▶ Trecho do texto
Não vamos ser o 'bobo da vez'

BENJAMIN STEINBRUCH

Participei, nesta sexta-feira, de um seminário para discutir o tema "Crise Mundial X Brasil", promovido pela revista "Exame", buscando respostas para "o que o país tem que fazer para diminuir sua vulnerabilidade". As discussões foram abertas com oportuna conferência de Gustavo Franco, presidente do Banco Central, a que se seguiram os comentários do economista Paulo Guedes, do professor José Alexandre Scheinkman (das universidades de Chicago e Princeton), as minhas palavras e as do jornalista Joelmir Beting, moderador da reunião.

▶ O que produzir
Reproduza integralmente o trecho do texto acima, sem qualquer alteração.

▶ Material
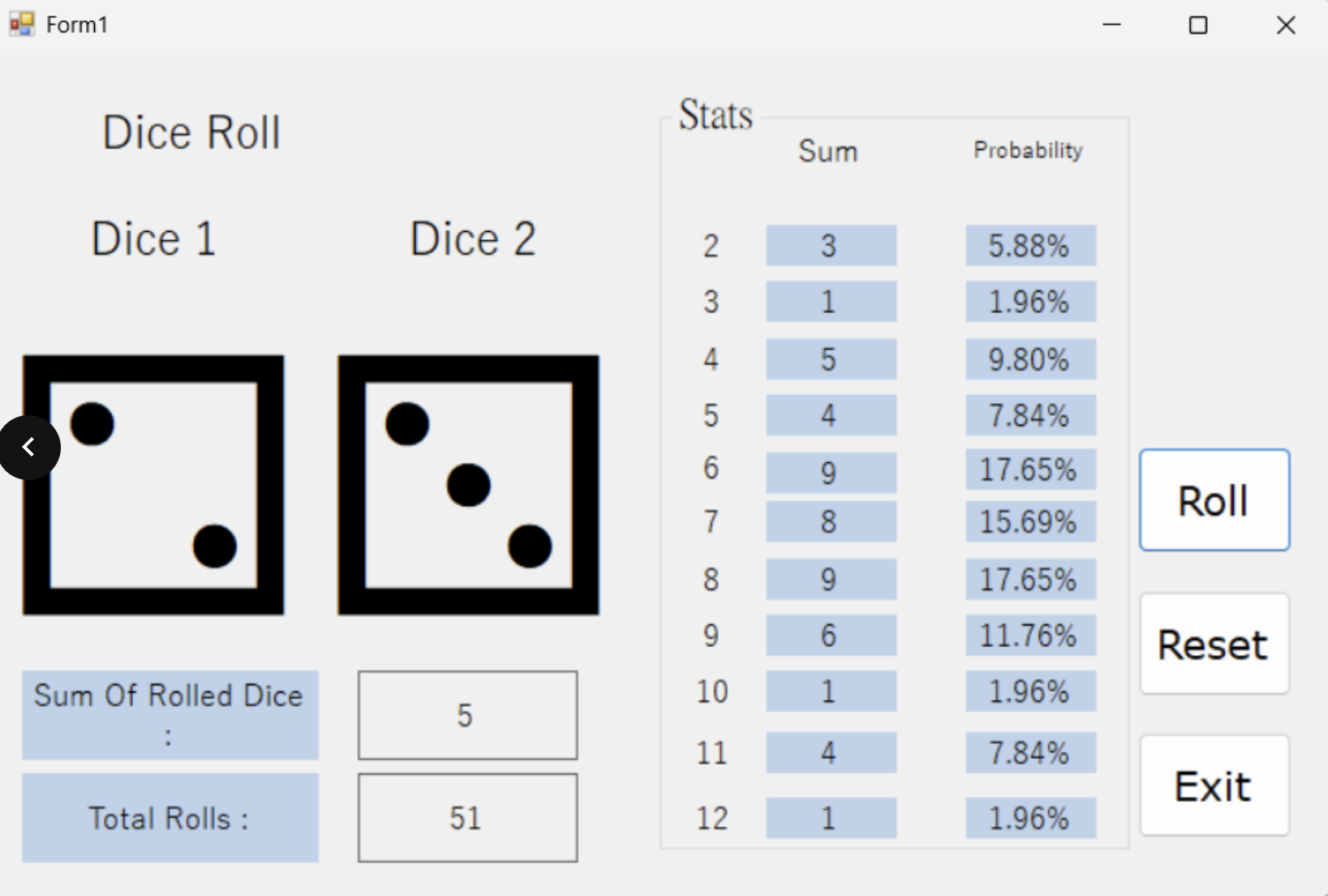Click the Sum Of Rolled Dice label

click(x=170, y=715)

▶ Resposta à tarefa
Não vamos ser o 'bobo da vez'

BENJAMIN STEINBRUCH

Participei, nesta sexta-feira, de um seminário para discutir o tema "Crise Mundial X Brasil", promovido pela revista "Exame", buscando respostas para "o que o país tem que fazer para diminuir sua vulnerabilidade". As discussões foram abertas com oportuna conferência de Gustavo Franco, presidente do Banco Central, a que se seguiram os comentários do economista Paulo Guedes, do professor José Alexandre Scheinkman (das universidades de Chicago e Princeton), as minhas palavras e as do jornalista Joelmir Beting, moderador da reunião.